> **Text to read**:
Disadvantages of angle brackets?

Subject: Disadvantages of angle brackets?
From: Geoff Hart <ghart -at- videotron -dot- ca>
To: "TECHWR-L" <techwr-l -at- lists -dot- techwr-l -dot- com>
Date: Sat, 02 Jul 2005 09:24:22 -0400

Tom Johnson wondered: <<I am wondering which style is more advantageous: Choose Format > Background > More Colors. OR On the Format menu, point to Background and click More Colors.>>

Angle brackets are inherently unintuitive, and replacing them with actual arrow characters is no more obvious: With angle brackets, the reader requires two leaps of logic (angle to arrow, arrow to menu opening) to associate this style with the use of menus.

Even with the arrow, it's a fairly large single leap of logic for a naive user (of whom there are many) to associate something pointing to the right (or presumably to the left, when you localize this into a right-to-left language) with the act of opening a menu and selecting something from it, particularly when there's no cascading menu with a little arrow to make the connection clearer. Even then, wouldn't the logical choice be a downward-pointing arrow for the first step, since menus open downwards, followed by a right-pointing arrow for cascading menus and an "Enter" key or mouse button for selecting the highlighted menu choice?

Granted, this approach is familiar to _us_ and to most power users and computer geeks. If that's your audience, then there are clear advantages to this format: it's concise, it communicates efficiently, and it stands out on the page (the > form a clear visual pattern), facilitating scanning. Like any learned convention, it is a skill readers can rely upon--and thus, we can use it, confident in the knowledge that our readers will understand. The problem comes when the convention has not yet been learned.

> **Entries**:
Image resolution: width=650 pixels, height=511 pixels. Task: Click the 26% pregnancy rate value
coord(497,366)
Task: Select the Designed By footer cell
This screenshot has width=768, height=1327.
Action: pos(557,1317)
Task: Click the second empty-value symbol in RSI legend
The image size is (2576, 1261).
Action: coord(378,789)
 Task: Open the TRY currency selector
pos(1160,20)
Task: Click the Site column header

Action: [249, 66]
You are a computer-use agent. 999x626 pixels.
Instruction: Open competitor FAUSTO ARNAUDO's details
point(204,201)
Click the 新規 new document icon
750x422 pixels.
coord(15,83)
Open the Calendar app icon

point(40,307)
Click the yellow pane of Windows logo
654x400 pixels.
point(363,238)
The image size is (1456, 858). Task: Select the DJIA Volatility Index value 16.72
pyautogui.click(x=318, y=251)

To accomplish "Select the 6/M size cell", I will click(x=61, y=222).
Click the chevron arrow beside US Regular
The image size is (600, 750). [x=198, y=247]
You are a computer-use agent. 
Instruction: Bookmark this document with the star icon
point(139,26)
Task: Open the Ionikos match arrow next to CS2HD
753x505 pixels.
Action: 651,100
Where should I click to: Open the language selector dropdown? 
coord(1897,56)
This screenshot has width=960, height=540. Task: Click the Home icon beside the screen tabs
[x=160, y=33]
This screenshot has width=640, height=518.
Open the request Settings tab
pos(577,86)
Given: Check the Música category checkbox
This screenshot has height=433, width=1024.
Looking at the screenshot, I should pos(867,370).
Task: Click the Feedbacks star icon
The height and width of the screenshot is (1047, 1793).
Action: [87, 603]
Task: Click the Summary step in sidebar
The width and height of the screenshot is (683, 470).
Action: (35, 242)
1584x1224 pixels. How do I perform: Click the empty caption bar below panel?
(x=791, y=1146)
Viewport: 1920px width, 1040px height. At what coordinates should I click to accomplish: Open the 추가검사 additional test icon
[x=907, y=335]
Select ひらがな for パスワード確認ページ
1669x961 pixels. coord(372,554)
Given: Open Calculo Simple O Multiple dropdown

> **Your tasks**:
a) Answer these from the angle-bracket post:
(i) Who wondered which menu style is more advantageous?
(ii) How many leaps of logic does the reader require with angle brackets?
(iii) Besides "us," to whom is the approach said to be familiar?
b) Write the next part of the angle-bracket post, starting after its final sentence.
The entries come from a separate source and have no connection to the angle-bracket post.

> **Final answers**:
a)
(i) Tom Johnson
(ii) Two
(iii) Most power users and computer geeks

b)
<<Some Adobe products use the angle brackets, while Microsoft avoids them.>>

Different audiences. Most Adobe software is destined for experienced computer users who are often power users compared with a typical computer user, so it's safe to assume these readers will be familiar with the style convention, or at least willing to learn it. Microsoft, on the other hand, targets a general audience with a wide range of competencies (heavily weighted towards the low end of the competence scale in many cases), and thus chooses a lowest-common-denominator approach that will work well for everyone, even if it may not be the most efficient approach for the experts in the audience.

The conservative approach is to write out everything, as you have done in your second option. It pays to remember that while this may hypothetically take your power user a bit longer to read (2-3 seconds per procedure?) compared with using arrows, these people are consulting the documentation rarely, when they need to learn something new or recall something they've forgotten. In that case, the performance penalty is acceptable because it's so infrequent; furthermore, they're prepared to spend a few seconds because they know they're learning something for the first time.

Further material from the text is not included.